##### Information given #####

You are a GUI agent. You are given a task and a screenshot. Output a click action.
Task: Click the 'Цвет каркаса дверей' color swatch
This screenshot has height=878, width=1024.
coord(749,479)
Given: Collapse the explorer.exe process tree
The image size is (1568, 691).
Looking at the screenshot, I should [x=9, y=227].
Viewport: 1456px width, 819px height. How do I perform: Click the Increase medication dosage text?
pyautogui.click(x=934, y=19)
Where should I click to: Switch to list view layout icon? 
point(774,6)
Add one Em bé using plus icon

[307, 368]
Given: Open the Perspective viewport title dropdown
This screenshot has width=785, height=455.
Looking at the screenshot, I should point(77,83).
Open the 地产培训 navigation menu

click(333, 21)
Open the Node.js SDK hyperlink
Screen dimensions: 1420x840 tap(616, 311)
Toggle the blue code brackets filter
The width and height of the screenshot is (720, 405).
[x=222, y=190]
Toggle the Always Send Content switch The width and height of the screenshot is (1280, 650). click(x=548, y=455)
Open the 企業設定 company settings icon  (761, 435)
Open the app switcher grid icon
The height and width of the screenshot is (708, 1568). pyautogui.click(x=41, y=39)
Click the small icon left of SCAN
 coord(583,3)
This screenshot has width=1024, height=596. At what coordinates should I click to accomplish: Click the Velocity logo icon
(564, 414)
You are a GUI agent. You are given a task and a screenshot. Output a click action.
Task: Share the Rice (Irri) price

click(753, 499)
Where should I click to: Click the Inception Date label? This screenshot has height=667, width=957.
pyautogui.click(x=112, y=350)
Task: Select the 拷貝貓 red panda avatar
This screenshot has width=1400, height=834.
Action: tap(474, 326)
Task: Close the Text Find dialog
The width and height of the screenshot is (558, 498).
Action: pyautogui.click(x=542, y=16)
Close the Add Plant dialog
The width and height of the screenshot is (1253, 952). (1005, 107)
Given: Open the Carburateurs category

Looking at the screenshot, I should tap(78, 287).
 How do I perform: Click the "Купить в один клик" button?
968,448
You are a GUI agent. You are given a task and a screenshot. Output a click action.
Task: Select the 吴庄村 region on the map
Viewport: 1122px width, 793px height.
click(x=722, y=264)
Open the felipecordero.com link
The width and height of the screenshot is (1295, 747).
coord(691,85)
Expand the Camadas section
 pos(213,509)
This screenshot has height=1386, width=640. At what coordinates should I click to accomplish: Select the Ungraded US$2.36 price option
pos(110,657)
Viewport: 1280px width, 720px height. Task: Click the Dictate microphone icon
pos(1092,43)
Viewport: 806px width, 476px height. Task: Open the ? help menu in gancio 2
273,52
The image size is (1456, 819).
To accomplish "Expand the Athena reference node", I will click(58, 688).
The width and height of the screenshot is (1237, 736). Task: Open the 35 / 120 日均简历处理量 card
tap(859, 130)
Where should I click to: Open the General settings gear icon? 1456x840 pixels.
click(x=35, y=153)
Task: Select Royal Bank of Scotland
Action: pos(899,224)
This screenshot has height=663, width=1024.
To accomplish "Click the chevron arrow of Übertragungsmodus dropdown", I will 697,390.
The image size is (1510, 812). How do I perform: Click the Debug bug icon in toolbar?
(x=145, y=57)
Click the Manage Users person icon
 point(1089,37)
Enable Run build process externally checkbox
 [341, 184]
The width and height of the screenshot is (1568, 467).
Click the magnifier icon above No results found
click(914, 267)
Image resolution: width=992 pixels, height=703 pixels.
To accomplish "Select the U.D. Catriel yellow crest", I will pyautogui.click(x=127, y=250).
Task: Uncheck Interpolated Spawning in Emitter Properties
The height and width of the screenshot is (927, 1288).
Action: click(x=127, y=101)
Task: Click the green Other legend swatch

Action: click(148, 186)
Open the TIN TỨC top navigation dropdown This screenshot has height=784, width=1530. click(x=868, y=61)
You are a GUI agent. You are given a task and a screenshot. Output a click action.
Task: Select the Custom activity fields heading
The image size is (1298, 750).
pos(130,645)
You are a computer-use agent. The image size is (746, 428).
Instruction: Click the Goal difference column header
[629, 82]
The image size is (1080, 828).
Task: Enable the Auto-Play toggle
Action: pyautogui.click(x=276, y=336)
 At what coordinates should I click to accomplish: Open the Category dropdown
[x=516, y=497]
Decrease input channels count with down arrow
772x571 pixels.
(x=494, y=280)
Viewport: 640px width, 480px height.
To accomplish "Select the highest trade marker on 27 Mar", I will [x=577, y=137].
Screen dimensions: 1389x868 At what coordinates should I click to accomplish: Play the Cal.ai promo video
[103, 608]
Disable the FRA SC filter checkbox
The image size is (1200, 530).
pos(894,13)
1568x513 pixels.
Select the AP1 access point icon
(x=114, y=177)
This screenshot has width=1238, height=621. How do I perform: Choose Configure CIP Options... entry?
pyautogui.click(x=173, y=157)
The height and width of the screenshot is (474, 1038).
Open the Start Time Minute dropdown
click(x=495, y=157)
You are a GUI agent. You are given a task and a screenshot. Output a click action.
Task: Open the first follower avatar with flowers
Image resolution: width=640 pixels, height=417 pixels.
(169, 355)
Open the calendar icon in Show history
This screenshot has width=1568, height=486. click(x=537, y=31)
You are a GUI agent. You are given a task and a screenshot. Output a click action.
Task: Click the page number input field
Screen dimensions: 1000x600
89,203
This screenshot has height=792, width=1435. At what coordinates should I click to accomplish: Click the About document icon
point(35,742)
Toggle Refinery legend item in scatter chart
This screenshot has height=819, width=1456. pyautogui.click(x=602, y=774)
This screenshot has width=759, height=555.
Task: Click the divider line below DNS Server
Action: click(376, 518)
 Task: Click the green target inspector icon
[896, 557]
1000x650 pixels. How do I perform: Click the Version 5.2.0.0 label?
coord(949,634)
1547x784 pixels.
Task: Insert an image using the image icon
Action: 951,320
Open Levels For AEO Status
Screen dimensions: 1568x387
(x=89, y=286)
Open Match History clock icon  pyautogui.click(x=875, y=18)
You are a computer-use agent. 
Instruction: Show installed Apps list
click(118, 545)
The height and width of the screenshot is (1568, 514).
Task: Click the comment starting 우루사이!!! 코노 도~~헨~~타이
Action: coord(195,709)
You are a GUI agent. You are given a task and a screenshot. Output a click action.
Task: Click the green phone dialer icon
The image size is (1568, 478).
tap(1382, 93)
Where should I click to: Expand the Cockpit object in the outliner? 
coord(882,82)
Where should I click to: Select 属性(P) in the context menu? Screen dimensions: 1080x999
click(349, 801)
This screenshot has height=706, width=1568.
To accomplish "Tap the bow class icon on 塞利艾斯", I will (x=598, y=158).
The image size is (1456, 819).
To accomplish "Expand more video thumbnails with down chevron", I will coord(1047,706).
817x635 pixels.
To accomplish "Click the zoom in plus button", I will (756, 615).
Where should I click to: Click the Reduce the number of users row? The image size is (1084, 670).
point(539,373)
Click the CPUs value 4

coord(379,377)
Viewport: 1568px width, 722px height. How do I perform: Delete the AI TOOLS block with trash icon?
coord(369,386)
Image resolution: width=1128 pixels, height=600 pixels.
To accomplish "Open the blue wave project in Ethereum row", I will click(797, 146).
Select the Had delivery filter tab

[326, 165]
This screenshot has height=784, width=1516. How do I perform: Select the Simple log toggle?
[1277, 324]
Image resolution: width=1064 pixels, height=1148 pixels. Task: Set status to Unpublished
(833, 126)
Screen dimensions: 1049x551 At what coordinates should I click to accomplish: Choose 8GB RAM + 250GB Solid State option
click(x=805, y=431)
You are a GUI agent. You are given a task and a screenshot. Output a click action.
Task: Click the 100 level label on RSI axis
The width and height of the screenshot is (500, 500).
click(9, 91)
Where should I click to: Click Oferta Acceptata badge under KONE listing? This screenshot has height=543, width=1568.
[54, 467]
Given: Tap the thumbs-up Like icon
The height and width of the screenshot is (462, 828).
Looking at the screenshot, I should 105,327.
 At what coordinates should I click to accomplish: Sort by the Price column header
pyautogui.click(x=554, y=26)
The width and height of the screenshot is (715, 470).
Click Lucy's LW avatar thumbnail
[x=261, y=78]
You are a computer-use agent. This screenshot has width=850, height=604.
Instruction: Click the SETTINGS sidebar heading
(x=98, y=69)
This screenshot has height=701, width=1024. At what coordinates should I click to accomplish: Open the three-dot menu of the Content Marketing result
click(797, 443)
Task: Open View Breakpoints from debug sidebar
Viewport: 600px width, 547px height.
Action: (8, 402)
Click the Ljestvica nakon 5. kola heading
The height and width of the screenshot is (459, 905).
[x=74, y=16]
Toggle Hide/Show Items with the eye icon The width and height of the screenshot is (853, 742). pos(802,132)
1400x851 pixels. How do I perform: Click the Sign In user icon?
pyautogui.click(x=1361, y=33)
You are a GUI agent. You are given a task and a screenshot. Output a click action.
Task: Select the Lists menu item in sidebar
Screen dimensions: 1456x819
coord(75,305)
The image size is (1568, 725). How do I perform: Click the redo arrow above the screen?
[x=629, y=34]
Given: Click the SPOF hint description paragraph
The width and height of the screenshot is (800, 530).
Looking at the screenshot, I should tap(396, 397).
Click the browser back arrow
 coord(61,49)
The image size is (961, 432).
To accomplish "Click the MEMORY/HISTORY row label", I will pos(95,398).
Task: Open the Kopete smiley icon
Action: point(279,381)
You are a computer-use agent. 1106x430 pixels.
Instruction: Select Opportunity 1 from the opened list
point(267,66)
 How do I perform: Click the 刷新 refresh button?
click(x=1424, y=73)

#####

* **Short task**
Could you copy out the listing lines verbatim, from the line with "This screenshot has width=1024, height=596." to the line with "pos(110,657)"?

* **Written reply**
This screenshot has width=1024, height=596. At what coordinates should I click to accomplish: Click the Velocity logo icon
(564, 414)
You are a GUI agent. You are given a task and a screenshot. Output a click action.
Task: Share the Rice (Irri) price

click(753, 499)
Where should I click to: Click the Inception Date label? This screenshot has height=667, width=957.
pyautogui.click(x=112, y=350)
Task: Select the 拷貝貓 red panda avatar
This screenshot has width=1400, height=834.
Action: tap(474, 326)
Task: Close the Text Find dialog
The width and height of the screenshot is (558, 498).
Action: pyautogui.click(x=542, y=16)
Close the Add Plant dialog
The width and height of the screenshot is (1253, 952). (1005, 107)
Given: Open the Carburateurs category

Looking at the screenshot, I should tap(78, 287).
 How do I perform: Click the "Купить в один клик" button?
968,448
You are a GUI agent. You are given a task and a screenshot. Output a click action.
Task: Select the 吴庄村 region on the map
Viewport: 1122px width, 793px height.
click(x=722, y=264)
Open the felipecordero.com link
The width and height of the screenshot is (1295, 747).
coord(691,85)
Expand the Camadas section
 pos(213,509)
This screenshot has height=1386, width=640. At what coordinates should I click to accomplish: Select the Ungraded US$2.36 price option
pos(110,657)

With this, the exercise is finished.